▸ **YOUR GOAL**
Look through the material below and return every line that contains "status".

----------------------------------------

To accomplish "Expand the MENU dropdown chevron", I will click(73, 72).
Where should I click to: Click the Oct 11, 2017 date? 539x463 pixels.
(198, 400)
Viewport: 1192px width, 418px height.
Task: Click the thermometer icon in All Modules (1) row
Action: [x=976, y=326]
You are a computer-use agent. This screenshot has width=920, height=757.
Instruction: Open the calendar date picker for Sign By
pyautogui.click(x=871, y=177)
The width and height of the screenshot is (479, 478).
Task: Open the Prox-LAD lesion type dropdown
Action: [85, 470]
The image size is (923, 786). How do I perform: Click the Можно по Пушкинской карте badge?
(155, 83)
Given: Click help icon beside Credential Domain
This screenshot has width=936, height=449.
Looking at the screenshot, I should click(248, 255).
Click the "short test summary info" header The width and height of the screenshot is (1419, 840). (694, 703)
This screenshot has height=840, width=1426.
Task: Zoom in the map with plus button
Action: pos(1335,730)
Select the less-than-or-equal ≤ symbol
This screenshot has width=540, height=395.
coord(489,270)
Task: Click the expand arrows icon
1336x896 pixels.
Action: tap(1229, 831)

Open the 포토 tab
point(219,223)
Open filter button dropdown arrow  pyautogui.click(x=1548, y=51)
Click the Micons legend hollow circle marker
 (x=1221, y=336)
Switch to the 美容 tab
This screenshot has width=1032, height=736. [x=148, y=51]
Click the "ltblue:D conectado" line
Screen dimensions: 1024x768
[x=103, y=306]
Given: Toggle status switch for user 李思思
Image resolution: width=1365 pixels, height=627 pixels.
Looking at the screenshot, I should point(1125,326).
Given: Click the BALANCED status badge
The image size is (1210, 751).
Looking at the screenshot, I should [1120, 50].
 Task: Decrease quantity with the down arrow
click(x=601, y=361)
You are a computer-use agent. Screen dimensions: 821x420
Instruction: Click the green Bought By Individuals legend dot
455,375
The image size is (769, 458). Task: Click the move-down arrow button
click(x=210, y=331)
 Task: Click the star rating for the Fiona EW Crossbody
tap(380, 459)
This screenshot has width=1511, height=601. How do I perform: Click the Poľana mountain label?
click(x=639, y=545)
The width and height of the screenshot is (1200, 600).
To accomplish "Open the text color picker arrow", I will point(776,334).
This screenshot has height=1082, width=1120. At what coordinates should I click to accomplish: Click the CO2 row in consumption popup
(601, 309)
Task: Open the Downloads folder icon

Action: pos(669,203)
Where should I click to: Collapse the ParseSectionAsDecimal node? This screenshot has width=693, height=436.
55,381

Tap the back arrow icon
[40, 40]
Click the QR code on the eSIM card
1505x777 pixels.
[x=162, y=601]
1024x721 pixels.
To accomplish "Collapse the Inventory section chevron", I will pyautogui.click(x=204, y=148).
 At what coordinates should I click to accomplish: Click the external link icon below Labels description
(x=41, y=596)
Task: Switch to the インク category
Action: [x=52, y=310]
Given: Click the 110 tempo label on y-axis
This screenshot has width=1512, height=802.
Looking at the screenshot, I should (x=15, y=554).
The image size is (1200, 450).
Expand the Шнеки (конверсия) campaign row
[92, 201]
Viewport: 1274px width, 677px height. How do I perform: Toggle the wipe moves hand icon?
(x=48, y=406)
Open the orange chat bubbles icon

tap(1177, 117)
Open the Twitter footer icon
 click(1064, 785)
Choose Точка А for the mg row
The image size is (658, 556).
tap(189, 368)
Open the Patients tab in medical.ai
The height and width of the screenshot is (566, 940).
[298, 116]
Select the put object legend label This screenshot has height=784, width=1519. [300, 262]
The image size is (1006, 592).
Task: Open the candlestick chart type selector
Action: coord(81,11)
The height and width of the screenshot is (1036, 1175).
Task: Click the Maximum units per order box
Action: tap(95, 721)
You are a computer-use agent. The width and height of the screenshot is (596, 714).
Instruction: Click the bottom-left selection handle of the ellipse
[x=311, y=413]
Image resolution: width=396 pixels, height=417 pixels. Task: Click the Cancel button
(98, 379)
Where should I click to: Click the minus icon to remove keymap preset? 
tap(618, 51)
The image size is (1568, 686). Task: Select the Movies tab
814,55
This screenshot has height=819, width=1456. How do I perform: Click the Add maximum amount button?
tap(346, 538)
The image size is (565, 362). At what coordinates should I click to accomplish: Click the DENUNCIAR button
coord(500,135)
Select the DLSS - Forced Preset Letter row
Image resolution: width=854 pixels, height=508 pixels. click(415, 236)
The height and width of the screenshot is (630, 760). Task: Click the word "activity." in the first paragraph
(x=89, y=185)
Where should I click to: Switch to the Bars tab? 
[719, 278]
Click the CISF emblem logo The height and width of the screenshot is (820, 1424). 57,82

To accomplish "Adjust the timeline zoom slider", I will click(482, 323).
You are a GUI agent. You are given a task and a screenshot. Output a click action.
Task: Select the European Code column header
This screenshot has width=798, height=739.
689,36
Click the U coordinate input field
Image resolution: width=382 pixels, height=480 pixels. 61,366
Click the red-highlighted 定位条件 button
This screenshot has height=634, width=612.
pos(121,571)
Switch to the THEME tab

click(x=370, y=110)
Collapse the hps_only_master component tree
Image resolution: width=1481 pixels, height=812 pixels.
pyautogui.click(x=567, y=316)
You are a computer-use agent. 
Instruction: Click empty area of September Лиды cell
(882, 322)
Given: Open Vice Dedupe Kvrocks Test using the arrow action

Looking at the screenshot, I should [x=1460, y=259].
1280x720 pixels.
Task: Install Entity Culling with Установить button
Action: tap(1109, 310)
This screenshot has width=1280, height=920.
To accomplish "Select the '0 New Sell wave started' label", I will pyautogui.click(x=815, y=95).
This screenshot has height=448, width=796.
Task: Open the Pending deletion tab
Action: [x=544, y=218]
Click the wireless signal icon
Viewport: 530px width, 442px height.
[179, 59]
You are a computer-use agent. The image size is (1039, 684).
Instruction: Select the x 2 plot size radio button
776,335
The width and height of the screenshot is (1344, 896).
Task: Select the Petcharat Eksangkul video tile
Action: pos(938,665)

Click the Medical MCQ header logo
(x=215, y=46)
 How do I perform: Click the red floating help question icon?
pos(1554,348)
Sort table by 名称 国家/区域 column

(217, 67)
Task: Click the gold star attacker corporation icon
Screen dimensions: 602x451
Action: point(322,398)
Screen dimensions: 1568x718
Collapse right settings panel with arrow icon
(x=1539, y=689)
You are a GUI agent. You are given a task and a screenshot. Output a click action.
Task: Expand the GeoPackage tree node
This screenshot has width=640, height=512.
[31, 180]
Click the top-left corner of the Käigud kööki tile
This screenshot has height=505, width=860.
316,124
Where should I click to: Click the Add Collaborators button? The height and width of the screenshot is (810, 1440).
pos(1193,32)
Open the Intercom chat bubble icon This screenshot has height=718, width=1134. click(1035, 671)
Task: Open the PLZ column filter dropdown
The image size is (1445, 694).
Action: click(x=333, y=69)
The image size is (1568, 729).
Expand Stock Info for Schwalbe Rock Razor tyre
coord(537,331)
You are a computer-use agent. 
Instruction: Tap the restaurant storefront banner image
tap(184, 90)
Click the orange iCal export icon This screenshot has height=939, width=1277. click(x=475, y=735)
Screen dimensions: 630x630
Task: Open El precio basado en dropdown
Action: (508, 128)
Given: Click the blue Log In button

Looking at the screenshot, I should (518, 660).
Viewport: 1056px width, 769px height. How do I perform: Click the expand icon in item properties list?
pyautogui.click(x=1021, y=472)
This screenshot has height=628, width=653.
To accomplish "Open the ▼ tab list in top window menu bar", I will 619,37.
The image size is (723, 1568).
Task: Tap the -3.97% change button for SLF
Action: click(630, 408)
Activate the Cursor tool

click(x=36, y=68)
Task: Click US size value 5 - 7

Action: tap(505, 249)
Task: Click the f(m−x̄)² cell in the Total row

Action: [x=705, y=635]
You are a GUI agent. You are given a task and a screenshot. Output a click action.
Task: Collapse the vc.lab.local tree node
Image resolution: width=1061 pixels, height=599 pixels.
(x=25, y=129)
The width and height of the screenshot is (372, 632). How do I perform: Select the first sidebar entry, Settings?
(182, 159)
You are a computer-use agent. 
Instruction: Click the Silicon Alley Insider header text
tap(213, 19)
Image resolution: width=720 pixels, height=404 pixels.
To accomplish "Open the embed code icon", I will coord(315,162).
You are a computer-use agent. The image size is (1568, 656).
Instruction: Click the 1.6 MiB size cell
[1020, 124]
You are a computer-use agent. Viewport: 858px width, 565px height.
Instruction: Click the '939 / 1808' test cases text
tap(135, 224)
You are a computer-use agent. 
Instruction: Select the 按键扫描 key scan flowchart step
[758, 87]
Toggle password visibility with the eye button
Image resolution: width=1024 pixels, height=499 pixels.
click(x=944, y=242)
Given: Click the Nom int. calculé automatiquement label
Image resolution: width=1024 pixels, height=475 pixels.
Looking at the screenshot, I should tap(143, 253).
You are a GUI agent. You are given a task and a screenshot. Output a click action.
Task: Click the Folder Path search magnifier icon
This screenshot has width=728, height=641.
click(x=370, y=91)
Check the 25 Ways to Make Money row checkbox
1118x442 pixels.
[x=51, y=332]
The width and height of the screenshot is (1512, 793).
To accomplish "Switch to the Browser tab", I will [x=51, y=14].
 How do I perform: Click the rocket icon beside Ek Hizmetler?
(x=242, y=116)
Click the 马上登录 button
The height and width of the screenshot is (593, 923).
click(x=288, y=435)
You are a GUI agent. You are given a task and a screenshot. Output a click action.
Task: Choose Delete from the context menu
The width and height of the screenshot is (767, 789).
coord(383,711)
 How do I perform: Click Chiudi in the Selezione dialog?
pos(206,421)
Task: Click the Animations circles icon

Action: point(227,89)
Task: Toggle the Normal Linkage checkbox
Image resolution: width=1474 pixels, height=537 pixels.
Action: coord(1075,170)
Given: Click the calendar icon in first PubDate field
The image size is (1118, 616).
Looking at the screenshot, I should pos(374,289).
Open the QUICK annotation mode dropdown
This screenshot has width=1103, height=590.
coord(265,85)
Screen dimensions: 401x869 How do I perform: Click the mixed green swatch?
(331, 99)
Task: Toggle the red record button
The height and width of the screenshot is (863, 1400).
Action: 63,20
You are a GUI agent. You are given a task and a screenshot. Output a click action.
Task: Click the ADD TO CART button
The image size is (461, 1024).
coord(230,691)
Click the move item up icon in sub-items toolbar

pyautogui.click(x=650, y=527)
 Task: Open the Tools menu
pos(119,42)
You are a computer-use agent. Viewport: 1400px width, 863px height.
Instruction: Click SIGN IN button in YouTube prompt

----------------------------------------

▸ **REPLY TO THE TASK**
Given: Toggle status switch for user 李思思
Given: Click the BALANCED status badge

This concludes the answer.